**WORK INSTRUCTION**
Repeat, exactly and completely, the entries shown underneath.

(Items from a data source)
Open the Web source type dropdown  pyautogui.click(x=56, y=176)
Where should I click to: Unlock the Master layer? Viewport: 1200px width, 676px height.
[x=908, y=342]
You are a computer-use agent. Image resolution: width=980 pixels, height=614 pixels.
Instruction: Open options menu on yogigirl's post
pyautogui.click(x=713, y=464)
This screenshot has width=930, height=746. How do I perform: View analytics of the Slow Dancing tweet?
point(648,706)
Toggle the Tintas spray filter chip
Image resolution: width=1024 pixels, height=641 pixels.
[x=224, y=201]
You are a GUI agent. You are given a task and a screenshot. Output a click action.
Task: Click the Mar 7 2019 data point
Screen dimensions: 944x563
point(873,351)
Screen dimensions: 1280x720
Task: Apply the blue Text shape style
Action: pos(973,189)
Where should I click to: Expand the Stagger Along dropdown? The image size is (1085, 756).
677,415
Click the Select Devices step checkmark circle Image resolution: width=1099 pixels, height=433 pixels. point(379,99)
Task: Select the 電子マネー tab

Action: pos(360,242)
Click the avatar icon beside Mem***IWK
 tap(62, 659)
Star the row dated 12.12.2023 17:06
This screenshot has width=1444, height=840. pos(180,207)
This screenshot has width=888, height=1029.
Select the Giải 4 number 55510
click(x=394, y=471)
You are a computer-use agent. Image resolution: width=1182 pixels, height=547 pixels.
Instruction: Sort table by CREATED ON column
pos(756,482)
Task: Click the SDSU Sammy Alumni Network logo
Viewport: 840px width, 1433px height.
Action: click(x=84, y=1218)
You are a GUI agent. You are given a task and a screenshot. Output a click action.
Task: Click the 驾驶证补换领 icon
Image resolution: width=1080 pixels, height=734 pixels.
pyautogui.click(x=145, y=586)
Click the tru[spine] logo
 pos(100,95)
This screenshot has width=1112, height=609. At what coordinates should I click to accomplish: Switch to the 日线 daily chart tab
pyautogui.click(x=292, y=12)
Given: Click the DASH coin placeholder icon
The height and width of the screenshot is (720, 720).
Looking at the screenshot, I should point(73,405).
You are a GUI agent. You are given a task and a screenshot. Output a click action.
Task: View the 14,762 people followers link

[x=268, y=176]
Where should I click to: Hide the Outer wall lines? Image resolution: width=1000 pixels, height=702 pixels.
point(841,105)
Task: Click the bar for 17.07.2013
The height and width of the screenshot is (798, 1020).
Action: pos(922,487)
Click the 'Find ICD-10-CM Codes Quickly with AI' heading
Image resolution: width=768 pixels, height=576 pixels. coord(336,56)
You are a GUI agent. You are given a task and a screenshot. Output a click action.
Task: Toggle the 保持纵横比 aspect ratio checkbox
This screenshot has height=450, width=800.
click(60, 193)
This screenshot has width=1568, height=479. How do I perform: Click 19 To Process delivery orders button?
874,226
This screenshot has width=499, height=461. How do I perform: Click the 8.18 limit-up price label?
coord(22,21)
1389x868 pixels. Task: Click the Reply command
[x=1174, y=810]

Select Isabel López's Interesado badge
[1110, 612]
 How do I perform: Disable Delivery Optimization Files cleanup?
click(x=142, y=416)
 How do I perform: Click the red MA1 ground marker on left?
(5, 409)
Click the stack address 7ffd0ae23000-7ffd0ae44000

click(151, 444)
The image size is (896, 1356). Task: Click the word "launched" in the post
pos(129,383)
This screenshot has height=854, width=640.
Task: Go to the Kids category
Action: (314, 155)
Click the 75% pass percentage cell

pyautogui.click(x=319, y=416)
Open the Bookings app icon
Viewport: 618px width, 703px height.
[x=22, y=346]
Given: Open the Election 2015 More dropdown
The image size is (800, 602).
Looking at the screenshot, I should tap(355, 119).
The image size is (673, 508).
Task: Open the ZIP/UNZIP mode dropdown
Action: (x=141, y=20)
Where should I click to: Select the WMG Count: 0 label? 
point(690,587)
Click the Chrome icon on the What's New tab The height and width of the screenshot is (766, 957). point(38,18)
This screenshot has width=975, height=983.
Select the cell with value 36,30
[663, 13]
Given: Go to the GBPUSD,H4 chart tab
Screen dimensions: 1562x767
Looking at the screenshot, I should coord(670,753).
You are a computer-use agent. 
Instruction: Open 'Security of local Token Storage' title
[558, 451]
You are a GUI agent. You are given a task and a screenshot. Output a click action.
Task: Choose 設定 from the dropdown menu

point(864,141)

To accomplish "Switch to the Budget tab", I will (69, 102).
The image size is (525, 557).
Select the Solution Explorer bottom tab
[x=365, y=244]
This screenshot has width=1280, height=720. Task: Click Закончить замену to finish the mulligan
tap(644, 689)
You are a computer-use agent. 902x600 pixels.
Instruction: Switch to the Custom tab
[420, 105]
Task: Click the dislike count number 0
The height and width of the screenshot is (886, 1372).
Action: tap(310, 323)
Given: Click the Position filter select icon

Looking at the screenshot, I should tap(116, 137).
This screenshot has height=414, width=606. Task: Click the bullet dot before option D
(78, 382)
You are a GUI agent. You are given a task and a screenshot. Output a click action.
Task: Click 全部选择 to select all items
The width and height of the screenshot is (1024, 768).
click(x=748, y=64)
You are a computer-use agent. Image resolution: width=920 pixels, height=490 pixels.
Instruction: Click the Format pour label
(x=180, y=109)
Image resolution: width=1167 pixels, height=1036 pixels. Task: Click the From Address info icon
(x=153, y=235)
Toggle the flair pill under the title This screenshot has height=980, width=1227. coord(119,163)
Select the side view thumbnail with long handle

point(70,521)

**SOLUTION FOR THIS PROBLEM**
Open the Web source type dropdown  pyautogui.click(x=56, y=176)
Where should I click to: Unlock the Master layer? Viewport: 1200px width, 676px height.
[x=908, y=342]
You are a computer-use agent. Image resolution: width=980 pixels, height=614 pixels.
Instruction: Open options menu on yogigirl's post
pyautogui.click(x=713, y=464)
This screenshot has width=930, height=746. How do I perform: View analytics of the Slow Dancing tweet?
point(648,706)
Toggle the Tintas spray filter chip
Image resolution: width=1024 pixels, height=641 pixels.
[x=224, y=201]
You are a GUI agent. You are given a task and a screenshot. Output a click action.
Task: Click the Mar 7 2019 data point
Screen dimensions: 944x563
point(873,351)
Screen dimensions: 1280x720
Task: Apply the blue Text shape style
Action: pos(973,189)
Where should I click to: Expand the Stagger Along dropdown? The image size is (1085, 756).
677,415
Click the Select Devices step checkmark circle Image resolution: width=1099 pixels, height=433 pixels. point(379,99)
Task: Select the 電子マネー tab

Action: pos(360,242)
Click the avatar icon beside Mem***IWK
 tap(62, 659)
Star the row dated 12.12.2023 17:06
This screenshot has width=1444, height=840. pos(180,207)
This screenshot has width=888, height=1029.
Select the Giải 4 number 55510
click(x=394, y=471)
You are a computer-use agent. Image resolution: width=1182 pixels, height=547 pixels.
Instruction: Sort table by CREATED ON column
pos(756,482)
Task: Click the SDSU Sammy Alumni Network logo
Viewport: 840px width, 1433px height.
Action: click(x=84, y=1218)
You are a GUI agent. You are given a task and a screenshot. Output a click action.
Task: Click the 驾驶证补换领 icon
Image resolution: width=1080 pixels, height=734 pixels.
pyautogui.click(x=145, y=586)
Click the tru[spine] logo
 pos(100,95)
This screenshot has width=1112, height=609. At what coordinates should I click to accomplish: Switch to the 日线 daily chart tab
pyautogui.click(x=292, y=12)
Given: Click the DASH coin placeholder icon
The height and width of the screenshot is (720, 720).
Looking at the screenshot, I should point(73,405).
You are a GUI agent. You are given a task and a screenshot. Output a click action.
Task: View the 14,762 people followers link

[x=268, y=176]
Where should I click to: Hide the Outer wall lines? Image resolution: width=1000 pixels, height=702 pixels.
point(841,105)
Task: Click the bar for 17.07.2013
The height and width of the screenshot is (798, 1020).
Action: pos(922,487)
Click the 'Find ICD-10-CM Codes Quickly with AI' heading
Image resolution: width=768 pixels, height=576 pixels. coord(336,56)
You are a GUI agent. You are given a task and a screenshot. Output a click action.
Task: Toggle the 保持纵横比 aspect ratio checkbox
This screenshot has height=450, width=800.
click(60, 193)
This screenshot has width=1568, height=479. How do I perform: Click 19 To Process delivery orders button?
874,226
This screenshot has width=499, height=461. How do I perform: Click the 8.18 limit-up price label?
coord(22,21)
1389x868 pixels. Task: Click the Reply command
[x=1174, y=810]

Select Isabel López's Interesado badge
[1110, 612]
 How do I perform: Disable Delivery Optimization Files cleanup?
click(x=142, y=416)
 How do I perform: Click the red MA1 ground marker on left?
(5, 409)
Click the stack address 7ffd0ae23000-7ffd0ae44000

click(151, 444)
The image size is (896, 1356). Task: Click the word "launched" in the post
pos(129,383)
This screenshot has height=854, width=640.
Task: Go to the Kids category
Action: (314, 155)
Click the 75% pass percentage cell

pyautogui.click(x=319, y=416)
Open the Bookings app icon
Viewport: 618px width, 703px height.
[x=22, y=346]
Given: Open the Election 2015 More dropdown
The image size is (800, 602).
Looking at the screenshot, I should tap(355, 119).
The image size is (673, 508).
Task: Open the ZIP/UNZIP mode dropdown
Action: (x=141, y=20)
Where should I click to: Select the WMG Count: 0 label? 
point(690,587)
Click the Chrome icon on the What's New tab The height and width of the screenshot is (766, 957). point(38,18)
This screenshot has width=975, height=983.
Select the cell with value 36,30
[663, 13]
Given: Go to the GBPUSD,H4 chart tab
Screen dimensions: 1562x767
Looking at the screenshot, I should coord(670,753).
You are a computer-use agent. 
Instruction: Open 'Security of local Token Storage' title
[558, 451]
You are a GUI agent. You are given a task and a screenshot. Output a click action.
Task: Choose 設定 from the dropdown menu

point(864,141)

To accomplish "Switch to the Budget tab", I will (69, 102).
The image size is (525, 557).
Select the Solution Explorer bottom tab
[x=365, y=244]
This screenshot has width=1280, height=720. Task: Click Закончить замену to finish the mulligan
tap(644, 689)
You are a computer-use agent. 902x600 pixels.
Instruction: Switch to the Custom tab
[420, 105]
Task: Click the dislike count number 0
The height and width of the screenshot is (886, 1372).
Action: tap(310, 323)
Given: Click the Position filter select icon

Looking at the screenshot, I should tap(116, 137).
This screenshot has height=414, width=606. Task: Click the bullet dot before option D
(78, 382)
You are a GUI agent. You are given a task and a screenshot. Output a click action.
Task: Click 全部选择 to select all items
The width and height of the screenshot is (1024, 768).
click(x=748, y=64)
You are a computer-use agent. Image resolution: width=920 pixels, height=490 pixels.
Instruction: Click the Format pour label
(x=180, y=109)
Image resolution: width=1167 pixels, height=1036 pixels. Task: Click the From Address info icon
(x=153, y=235)
Toggle the flair pill under the title This screenshot has height=980, width=1227. coord(119,163)
Select the side view thumbnail with long handle

point(70,521)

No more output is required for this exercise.